Stored data:
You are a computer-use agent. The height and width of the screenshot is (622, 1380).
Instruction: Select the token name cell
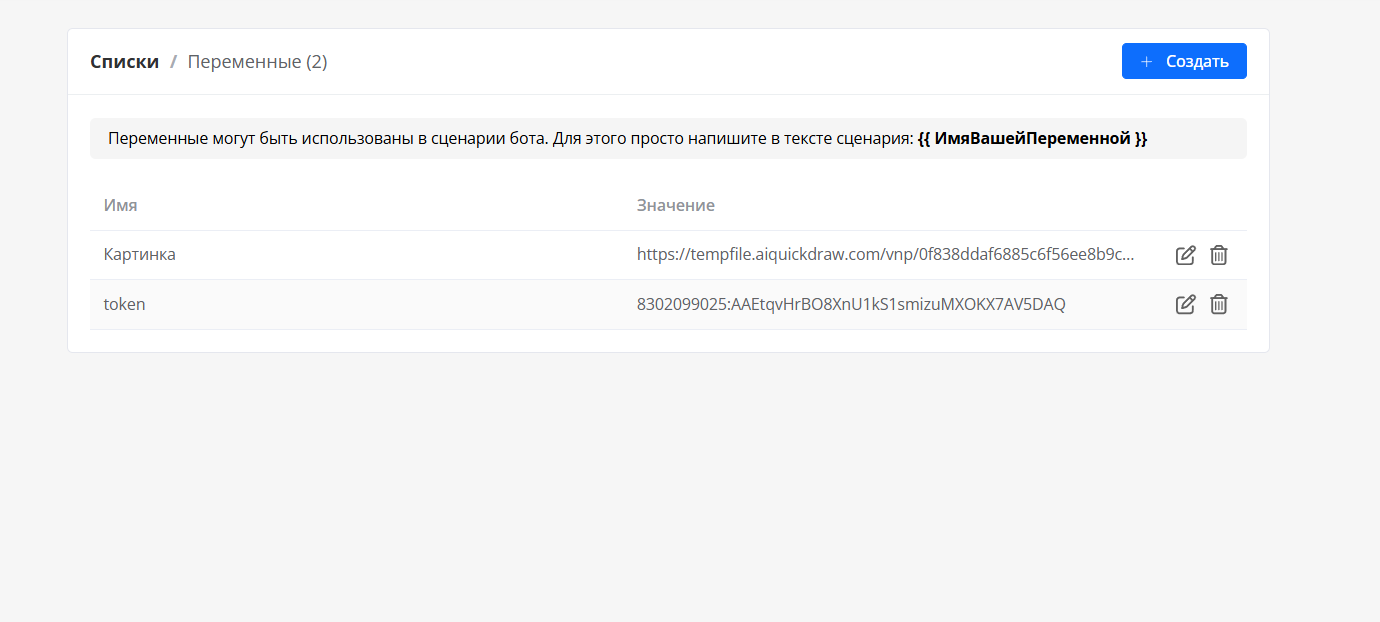pyautogui.click(x=125, y=304)
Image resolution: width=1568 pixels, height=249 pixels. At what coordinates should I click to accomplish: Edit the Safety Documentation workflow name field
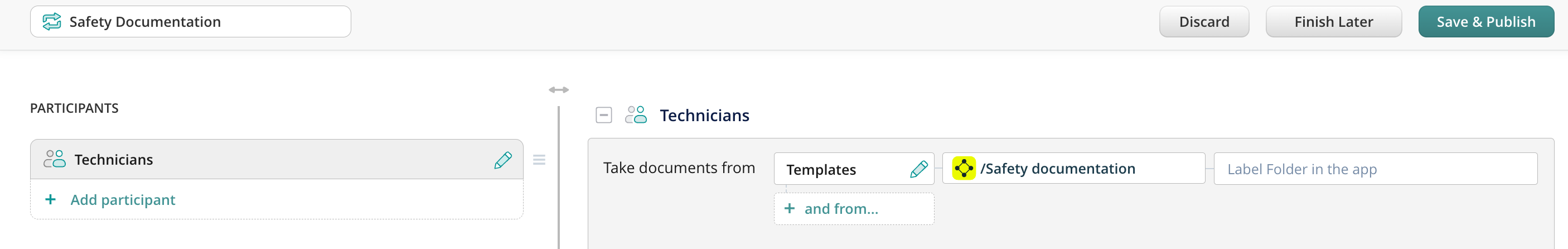click(201, 22)
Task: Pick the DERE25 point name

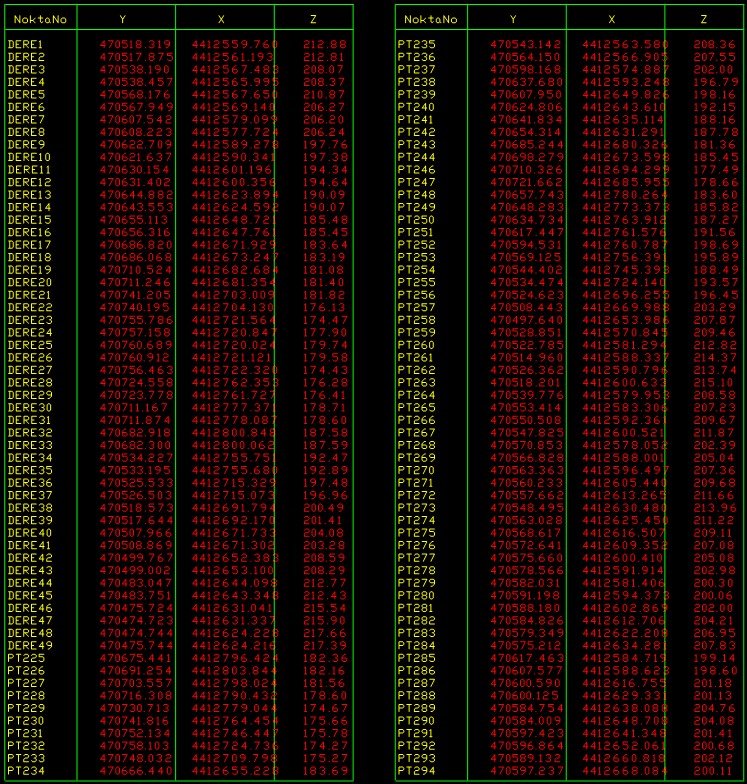Action: point(29,345)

▸ **PROBLEM DESCRIPTION**
Every line in the data above needs to be given again exactly, pictures aside.

▸ **ANSWER**
You are a computer-use agent. The height and width of the screenshot is (622, 1380).
Instruction: Select the token name cell
pyautogui.click(x=125, y=304)
Image resolution: width=1568 pixels, height=249 pixels. At what coordinates should I click to accomplish: Edit the Safety Documentation workflow name field
click(201, 22)
Task: Pick the DERE25 point name

Action: point(29,345)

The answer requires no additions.